Who has access to data?
Your information may be shared internally with any staff that need the data to provide services to the student. This will include special categories of data where appropriate.
Where USP College engages non-statutory third parties to process personal data on its behalf, we require them to do so on the basis of written instructions. They are under a duty of confidentiality and are obliged to implement appropriate technical and organisational measures to ensure the security of data.
The organisation shares your data with third parties where there is a legal obligation, including ESFA, HEFCE, Learner Records Service (LRS) and Essex County Council (ECC) for students aged 16-18. Collection of student destinations is a requirement of the college and this will be carried out on our behalf by an external organisation who will only use your data for this specific purpose. On occasion, the college may share your data with our external printing companies for personalised mailings regarding your application or the college.
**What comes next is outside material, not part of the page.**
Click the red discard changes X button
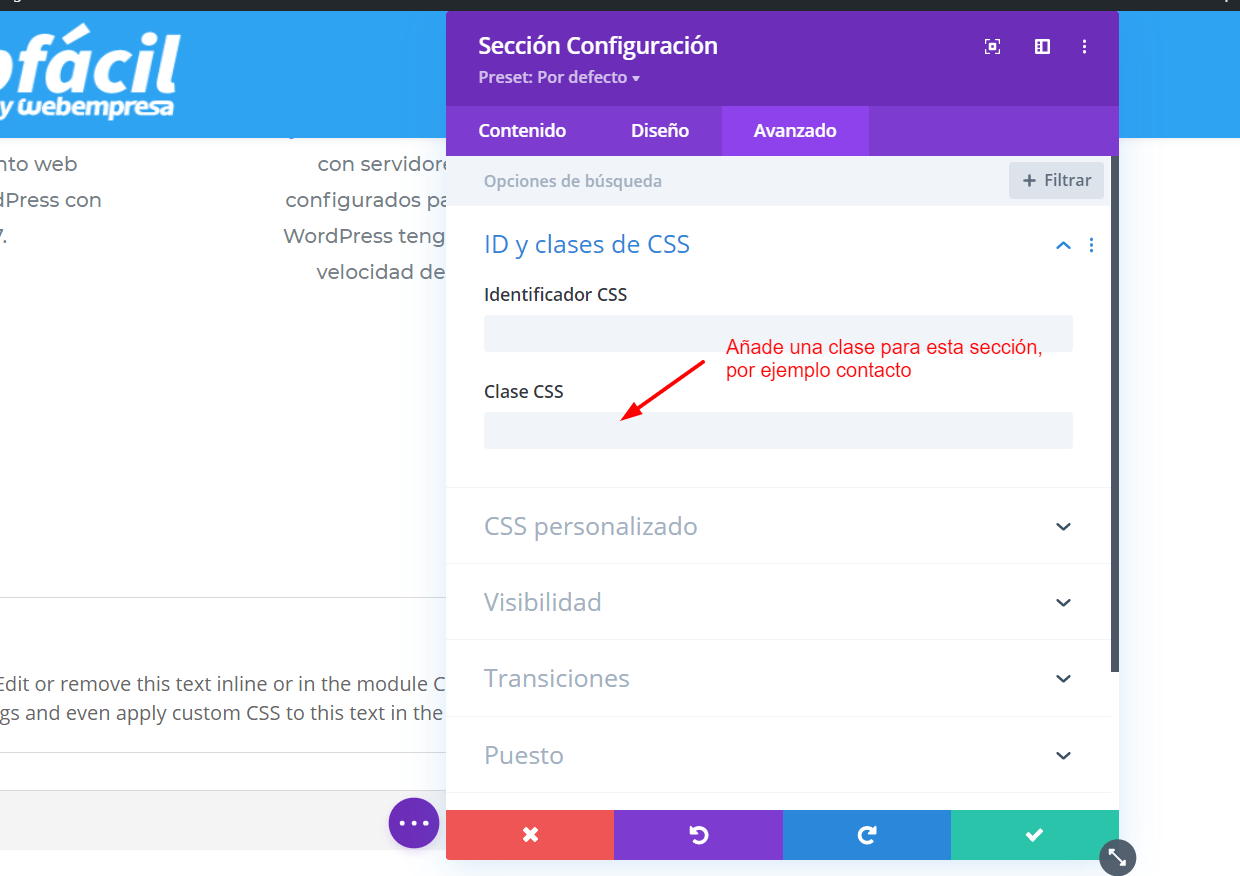The width and height of the screenshot is (1240, 876). pyautogui.click(x=530, y=835)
Information to support an application will be shared with UCAS where a student has engaged in the higher education admissions process. This will include a comprehensive overview of academic and personal achievements, as well as any relevant supportive information that contextualises a student's educational journey.
Do we process data outside the EEA?
USP College will not transfer your data to countries outside the European Economic Area.
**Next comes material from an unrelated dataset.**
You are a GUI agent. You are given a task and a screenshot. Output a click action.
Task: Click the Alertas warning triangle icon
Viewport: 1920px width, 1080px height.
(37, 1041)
How does the organisation protect data?
The organisation takes the security of your data seriously. The organisation has internal policies and controls in place to try to ensure that your data is not lost, accidentally destroyed, misused or disclosed, and is not accessed except by its employees in the performance of their duties. The Data Protection policy can be viewed on our website or can be obtained in a paper version by contacting our Reception.
How long does the organisation keep data?
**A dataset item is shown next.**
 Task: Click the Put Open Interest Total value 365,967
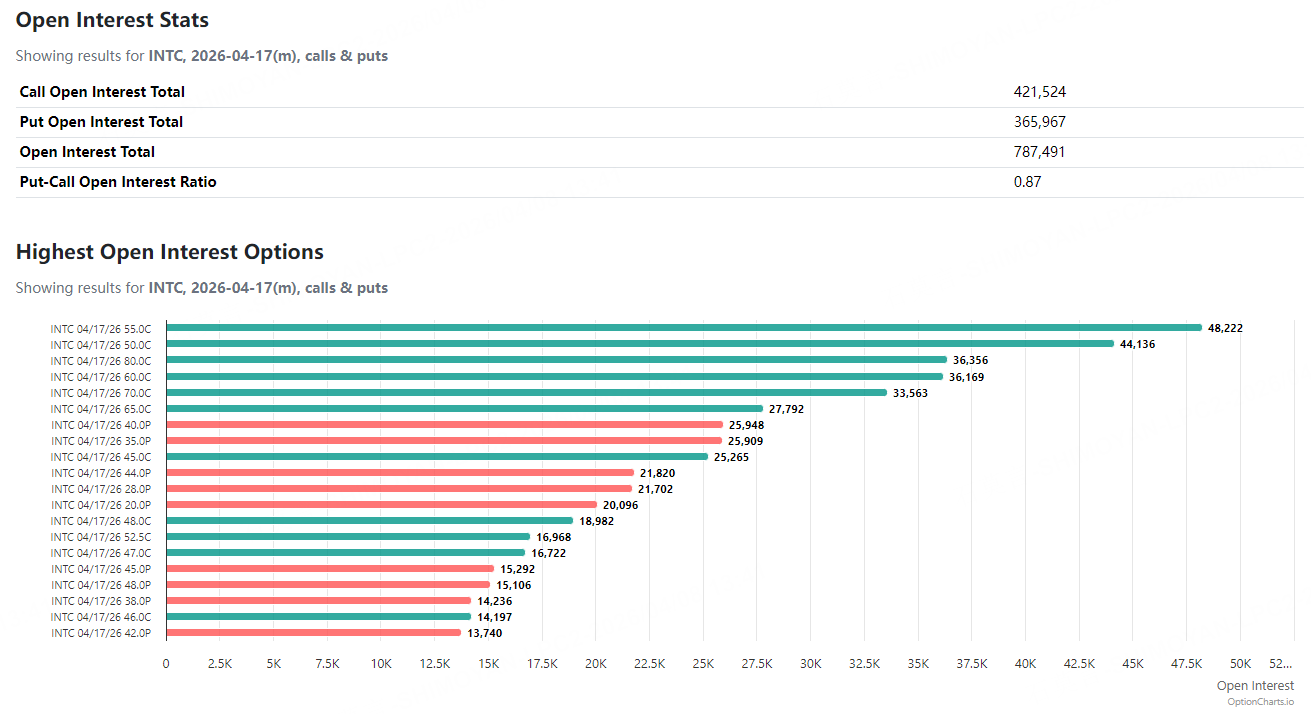1039,122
All data collected and processed on behalf of the ESFA or HEFCE will be held for as long as we are legally required to do so, currently until at least 2030. Other data will be held as long as is necessary to fulfil our duty as a college. Any data provided by consent may be deleted on request.
What rights do you have?
As a data subject, you have a number of rights. You can:
- access and obtain a copy of your data on request
- require the organisation to change incorrect or incomplete data
- require the organisation to delete or stop processing your data, for example where the data is no longer necessary for the stated purposes of processing
- object to the processing of your data where the organisation is relying on its legitimate interests as the legal ground for processing. The college will only use “legitimate interests” as grounds for processing in very few situations.
If you would like to exercise any of these rights, please email the Data Protection Officer at firstname.lastname@example.org.
Who can I complain to?
If you believe that USP College has not complied with your data protection rights, you can complain to the Information Commissioner’s Office. For further information, visit www.ico.org.uk/for-organisations/report-a-breach.
What if I do not provide personal data?
Failure to provide data required to meet legal obligations will result in us not being able to enrol you as a student. Failure to provide other information (except that requiring consent), for example learning difficulty information, may result in the college being unable to provide the standard of service we would wish to provide.
Does USP College use automated decision-making?
No, the college does not use automated decision-making.